Data drawn from a collection
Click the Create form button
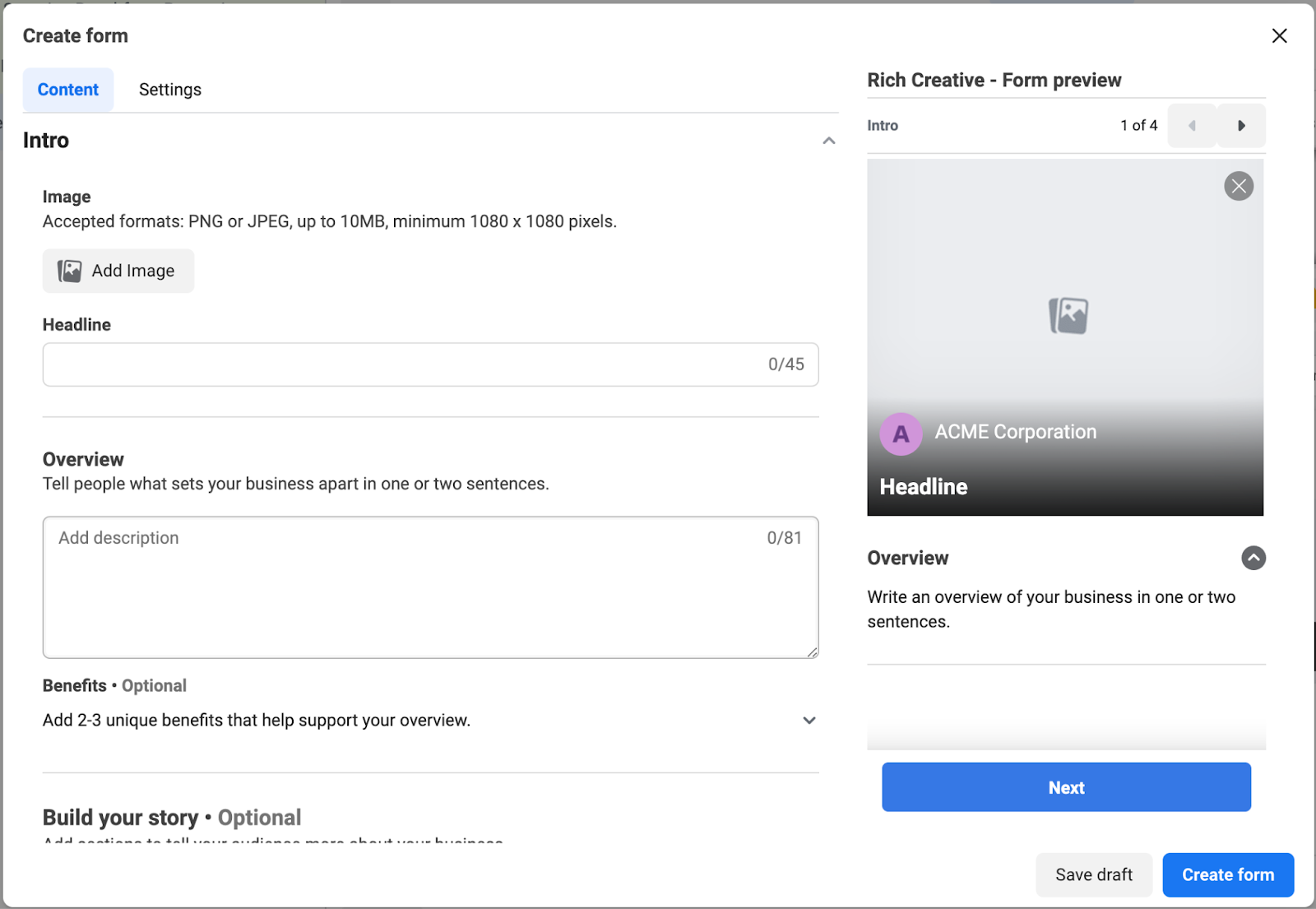Image resolution: width=1316 pixels, height=909 pixels. (1227, 874)
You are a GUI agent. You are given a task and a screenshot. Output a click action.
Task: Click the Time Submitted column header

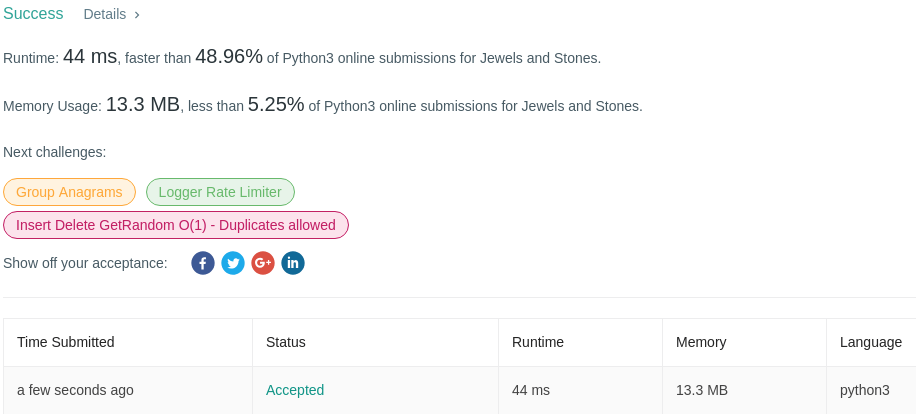(66, 342)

Problem to solve. Rewrite the entries as a two-column CSV with the headers instruction and response. Give one row per entry, put each field in double quotes, replace line breaks with spaces, and leave out the pictures.

Solution to the exercise.
instruction,response
"Click the Create form button","Image resolution: width=1316 pixels, height=909 pixels. (1227, 874)"
"You are a GUI agent. You are given a task and a screenshot. Output a click action. Task: Click the Time Submitted column header","(66, 342)"